As an attorney, Hass pursued Hampton’s assassins in the courts, resulting in a $1.85 million settlement in which the City of Chicago, Cook County, and the FBI each paid a third of the sum to nine plaintiffs. The Assassination of Fred Hampton is his powerful and meticulously detailed memoir of the case.
Cook County Criminal Court, 2650 S California Ave
Native Son (1940), Richard Wright
Crook County (2016), Nicole Gonzalez Van Cleve
This imposing courthouse plays an important role in Richard Wright’s seminal novel Native Son. It is here that the central character—Bigger Thomas, a black youth from the South Side—is put on trial for murdering two women. While he does not apologize for Thomas’s crimes, Wright shows how he is brutalized by a racist society that fuels the very crimes it claims to want to stop. The novel became a bestseller when it published in 1940, and it helped to shift the U.S. discourse on race.
Nearly eighty years on, Nicole Gonzalez Van Cleve has written a nonfiction account of the very same court, based on over 1,000 hours of observation.
“Beyond the white structure of the Greco-Roman courthouse I could see what looked like a depression-era bread line. . . almost entirely comprised of people of color.”

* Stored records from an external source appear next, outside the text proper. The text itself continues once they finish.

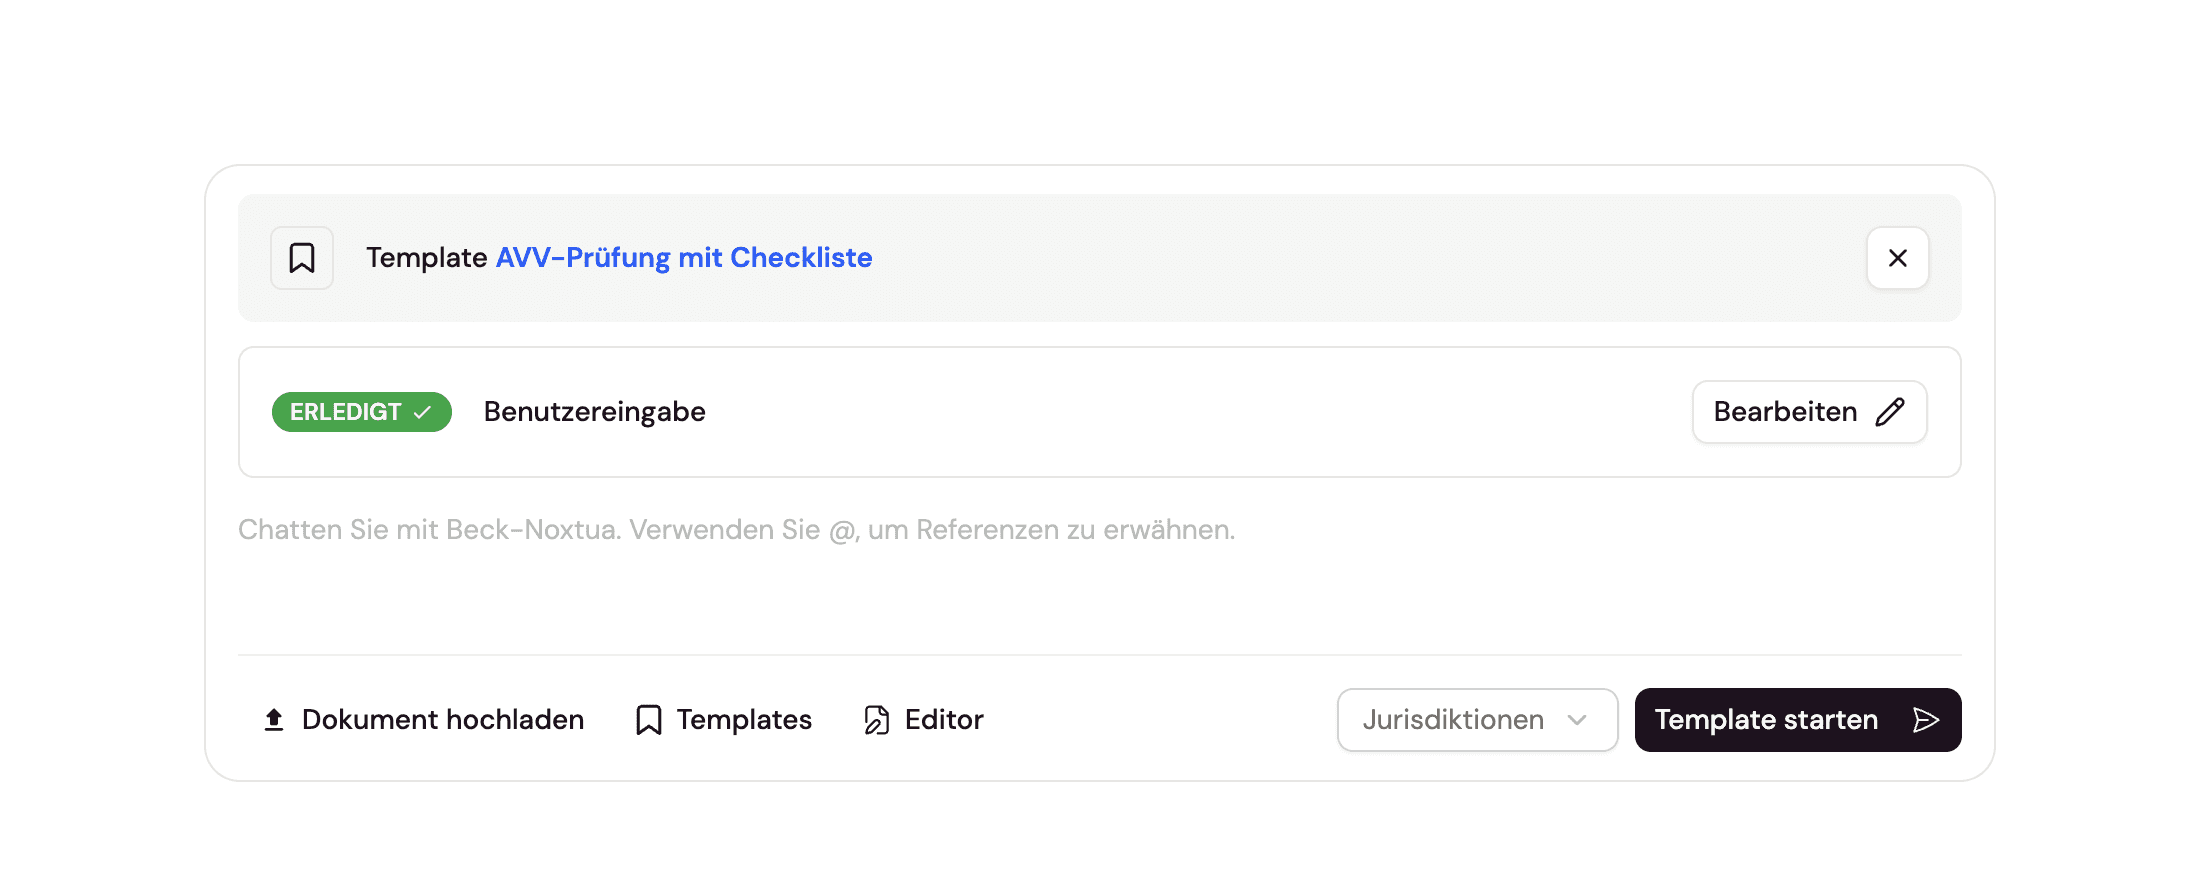Click the send arrow icon
The image size is (2192, 888).
1926,720
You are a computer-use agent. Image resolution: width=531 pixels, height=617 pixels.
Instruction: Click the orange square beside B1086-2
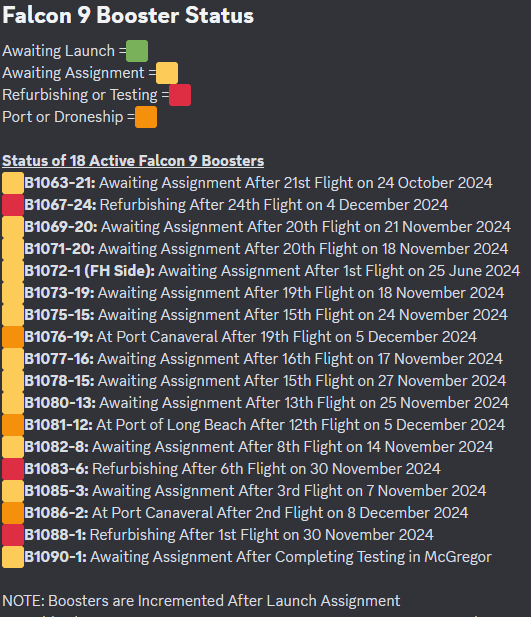13,513
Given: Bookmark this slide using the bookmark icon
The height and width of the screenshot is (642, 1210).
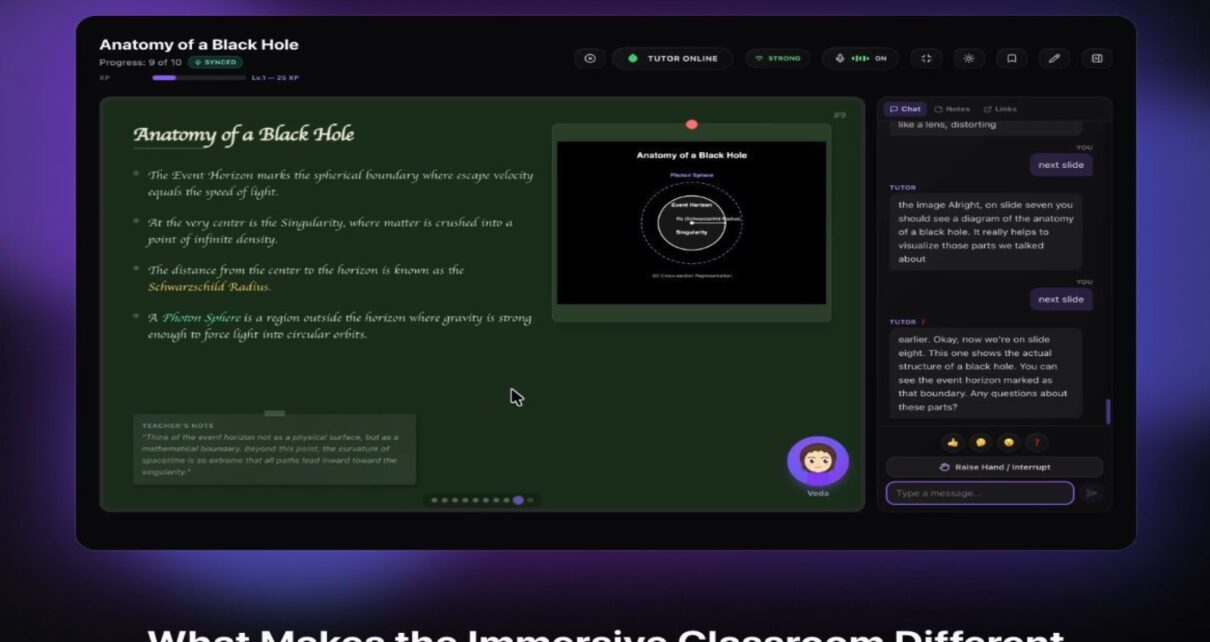Looking at the screenshot, I should [1011, 58].
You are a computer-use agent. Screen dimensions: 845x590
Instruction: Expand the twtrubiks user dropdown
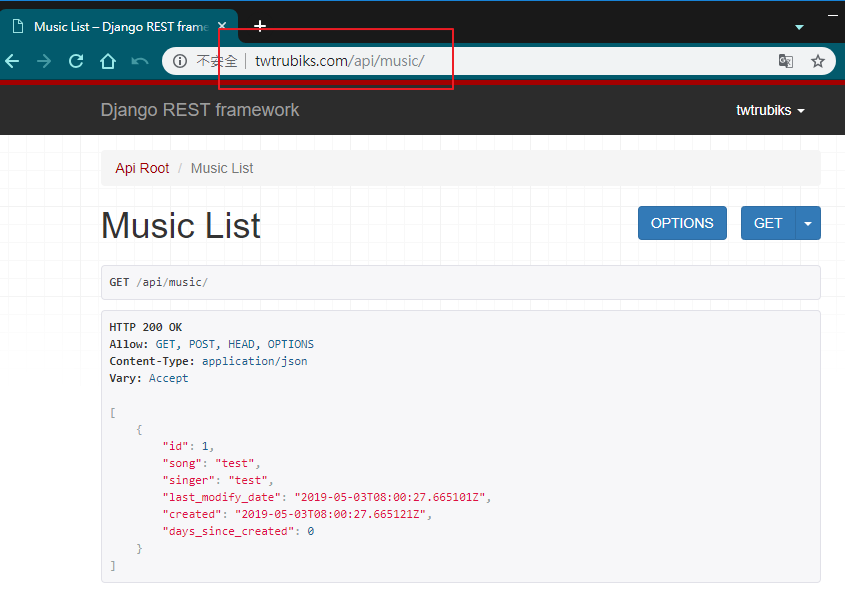coord(771,110)
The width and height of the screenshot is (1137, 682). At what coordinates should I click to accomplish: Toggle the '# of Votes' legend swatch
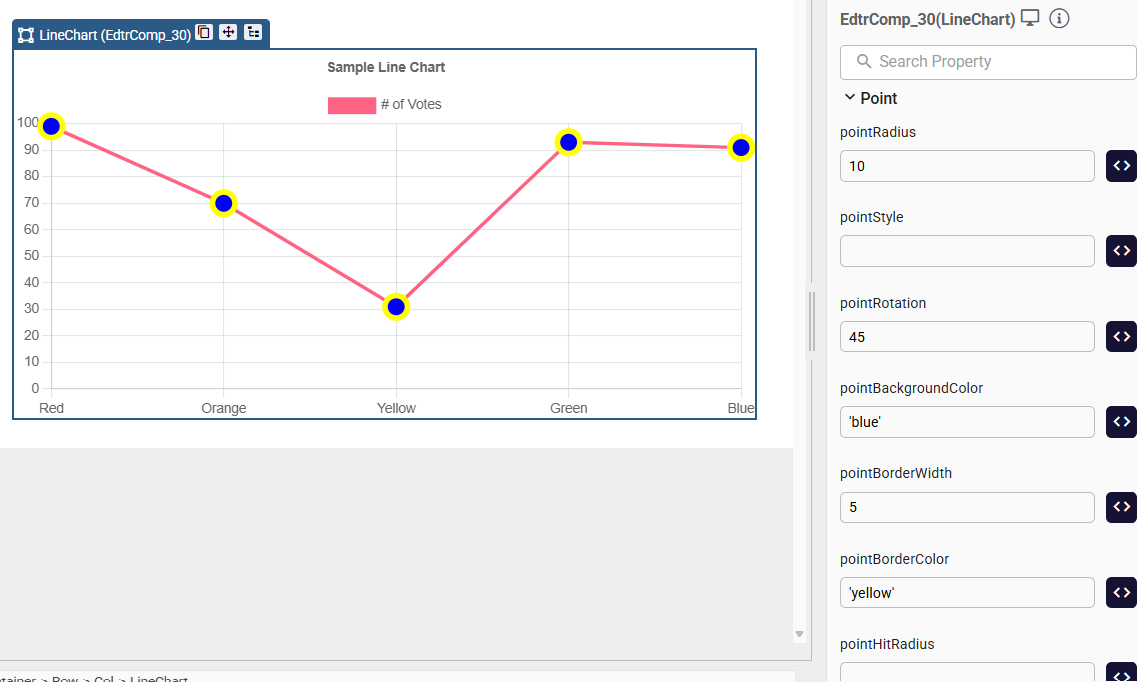(351, 105)
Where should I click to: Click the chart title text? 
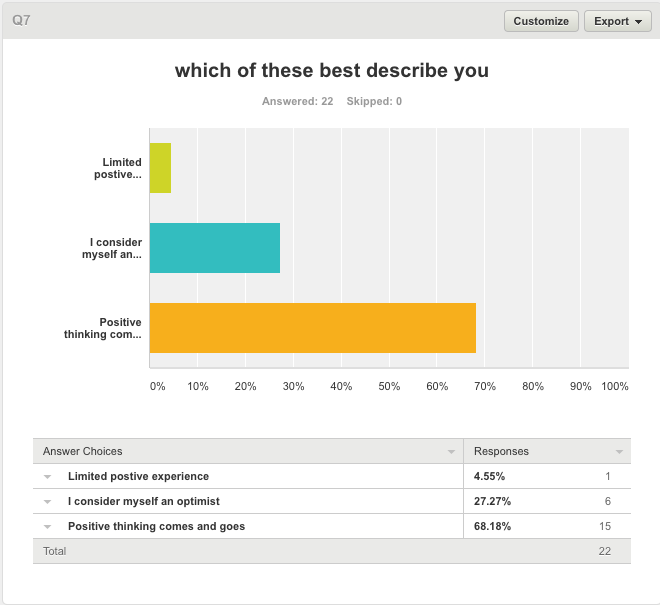click(331, 71)
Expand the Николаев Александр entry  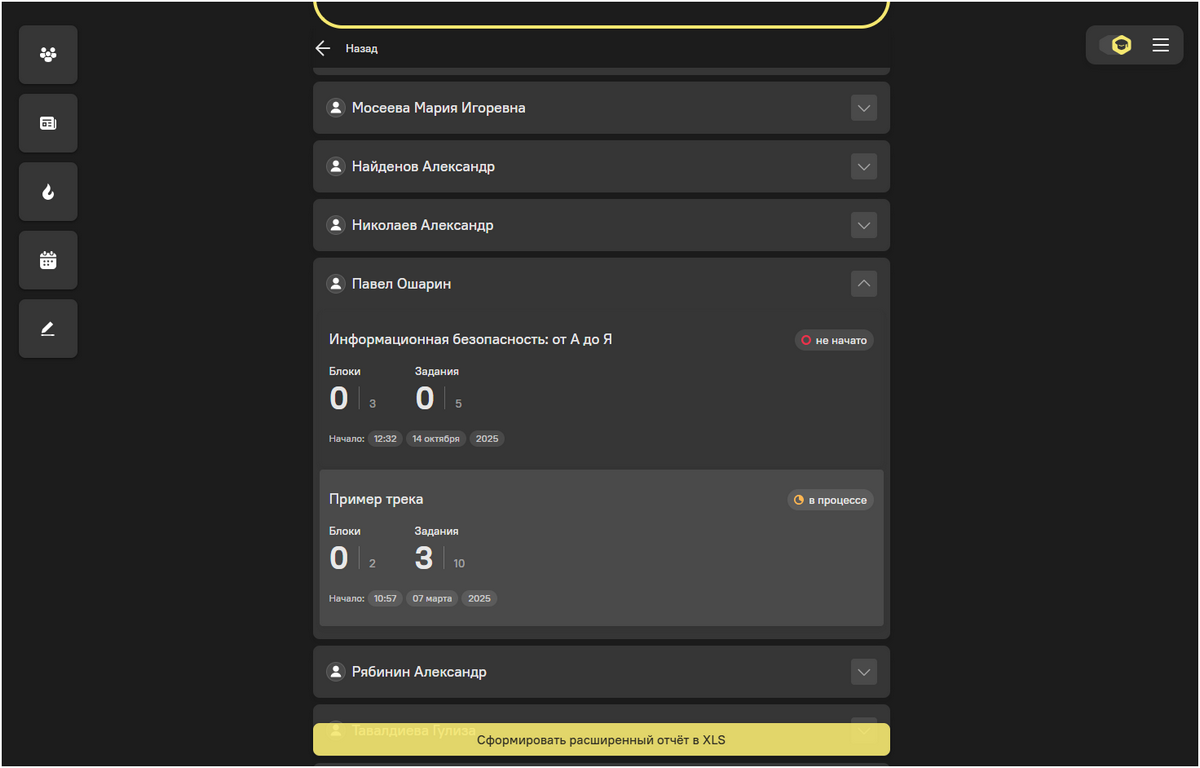863,225
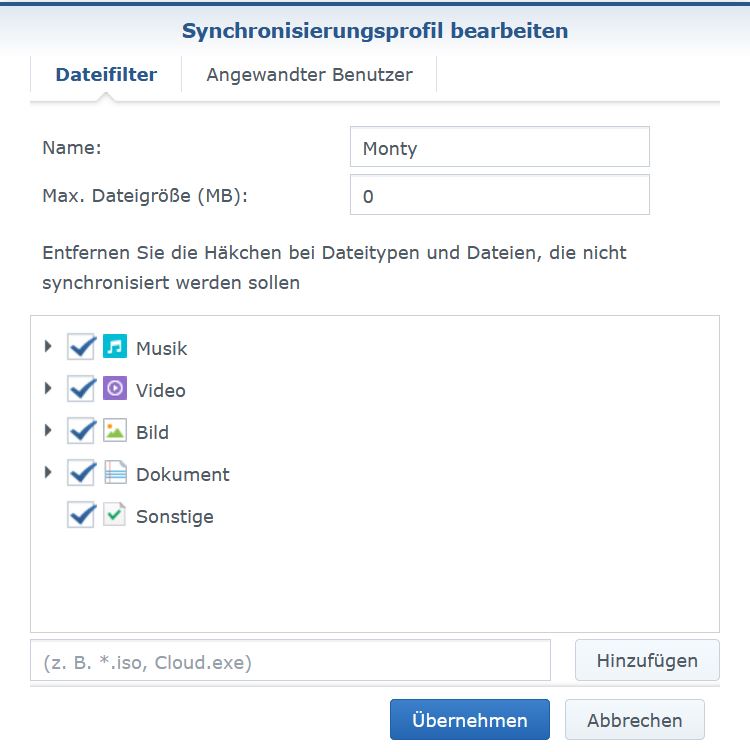Switch to the Angewandter Benutzer tab

click(x=309, y=75)
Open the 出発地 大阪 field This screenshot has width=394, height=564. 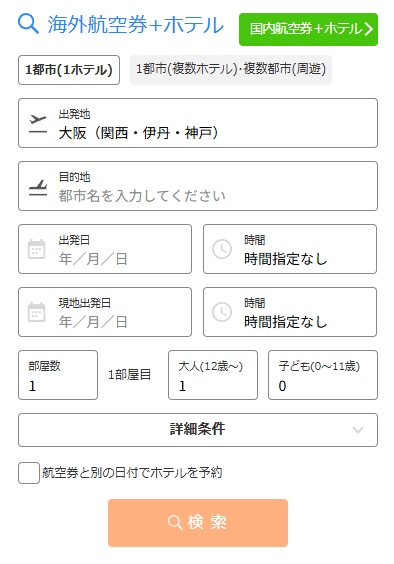[x=198, y=123]
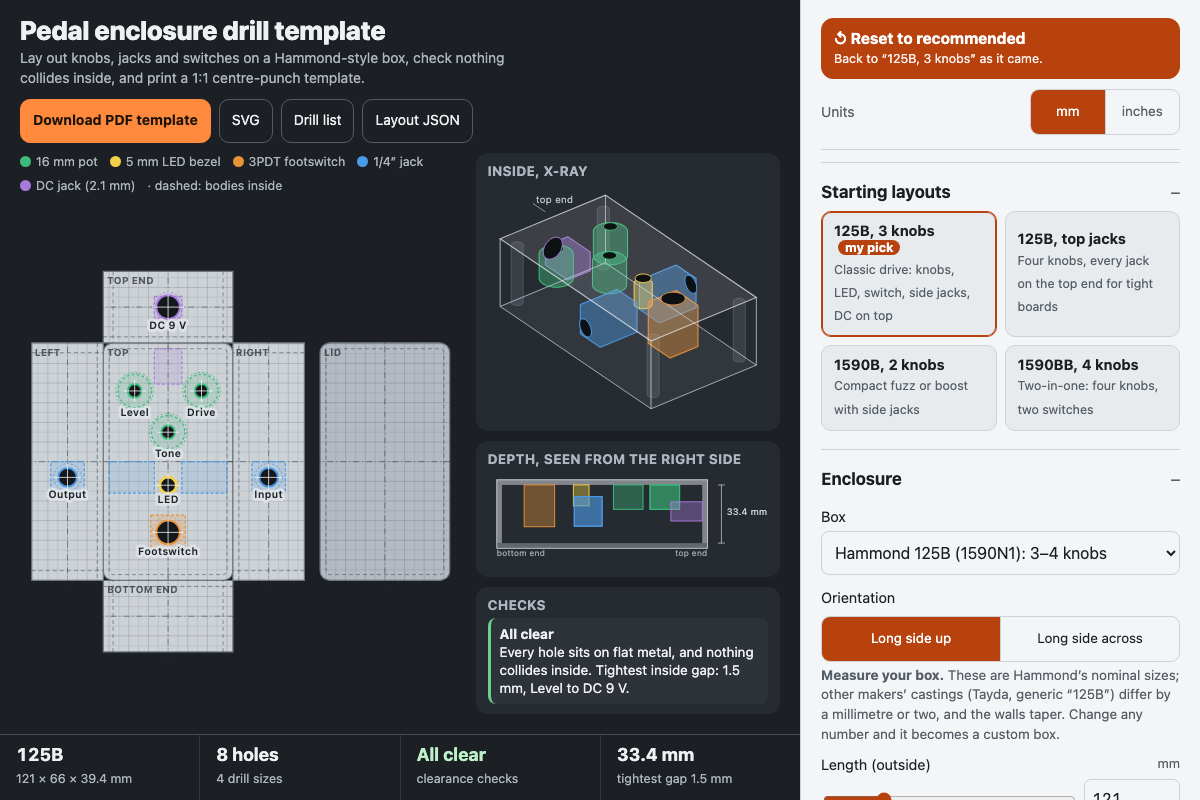Screen dimensions: 1200x800
Task: Select the Tone pot hole
Action: [x=168, y=432]
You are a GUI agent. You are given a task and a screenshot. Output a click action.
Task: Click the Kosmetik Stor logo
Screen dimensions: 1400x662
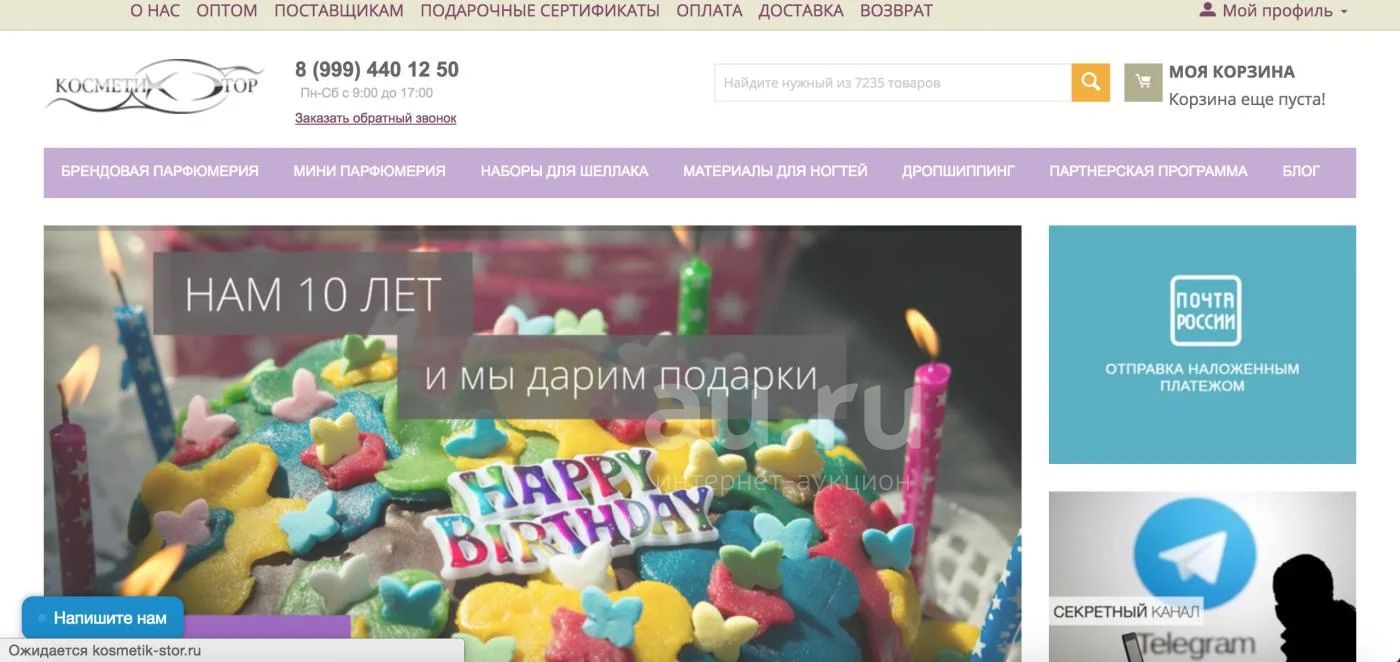154,86

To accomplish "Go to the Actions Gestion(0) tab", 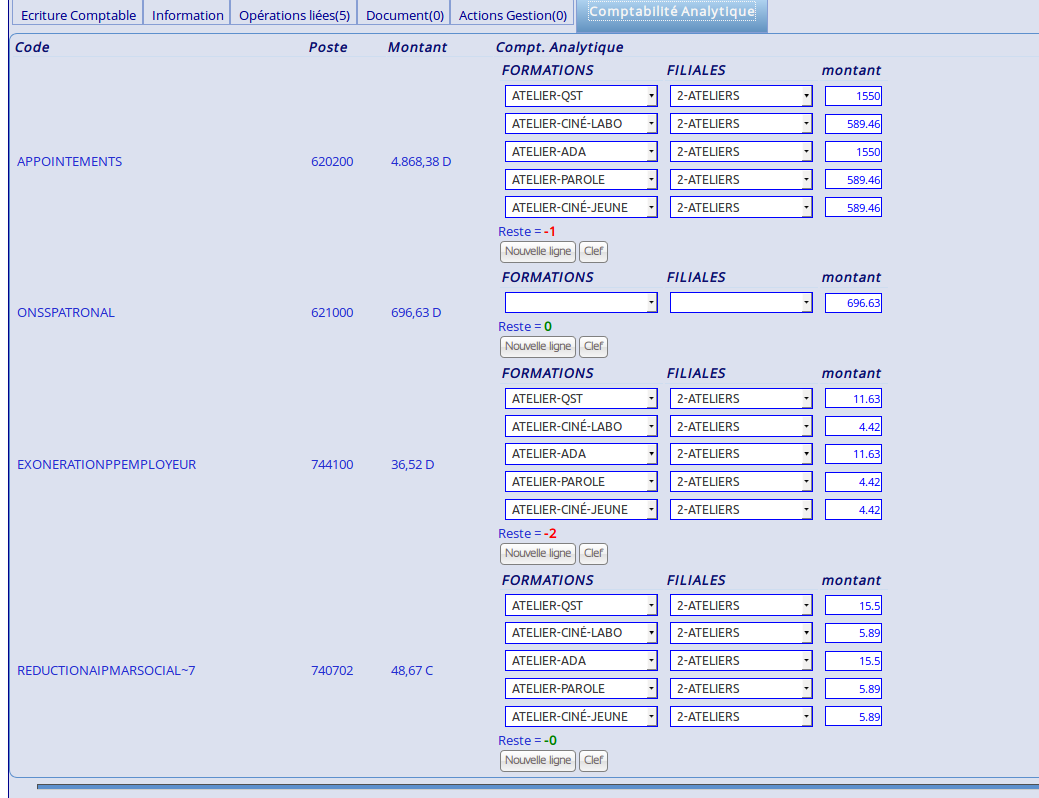I will click(512, 15).
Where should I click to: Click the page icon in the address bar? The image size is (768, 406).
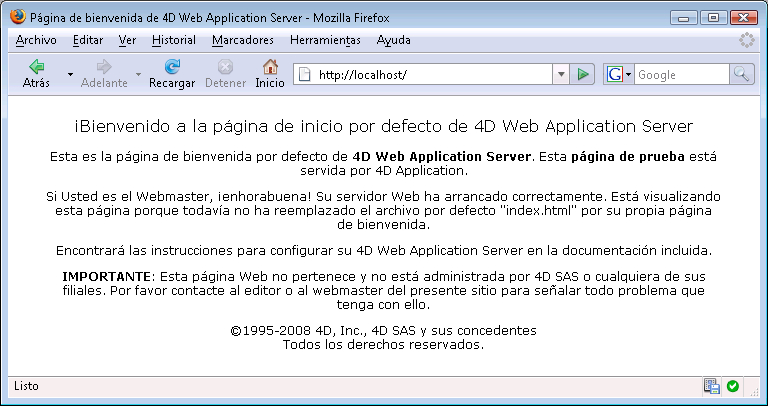coord(304,74)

This was the line for defendants, families, and witnesses entering the court. Adjacent to this was a swiftly moving line of legal professionals. For Van Cleve, this symbolises what she argues is a “double system of justice—one for people of color and the poor, and one for wealthy whites.”
Sled Hill, Warren Park, off North Western Avenue
Crossing California (2004), Adam Langer
The Washington Story (2005), Adam Langer
These immersive, funny novels follow three Jewish families in West Rogers Park from the late 1970s to the late 1980s. Four teenagers — Larry, Michelle, Myra, and Gareth — need a place to hang out, ponder the universe, and get drunk. That place is Sled Hill in Warren Park, dubbed Mt. Warren in the books.
In Crossing California, they throw Munchkins (purchased from the still existing Dunkin’ Donuts at 6254 N. Western Ave.) from Sled Hill at passing cars on Western. (Side note: it is definitely not possible to throw a Munchkin from Sled Hill to Western. But I guess this is reasonable creative license.)
In The Washington Story, Michelle and Gareth—now at university—return to Sled Hill on New Year’s Eve 1982 to deposit a time capsule of their teenage years. The capsule includes a piece of hot dog shaped bubblegum from Fluky’s Red Hots, which many once considered the best hot dog restaurant in the city. Based at 6821 N. Western, the real-life Fluky’s closed in 2006 and re-opened as U Lucky Dawg, which in turn closed a few years later and was replaced by a mosque.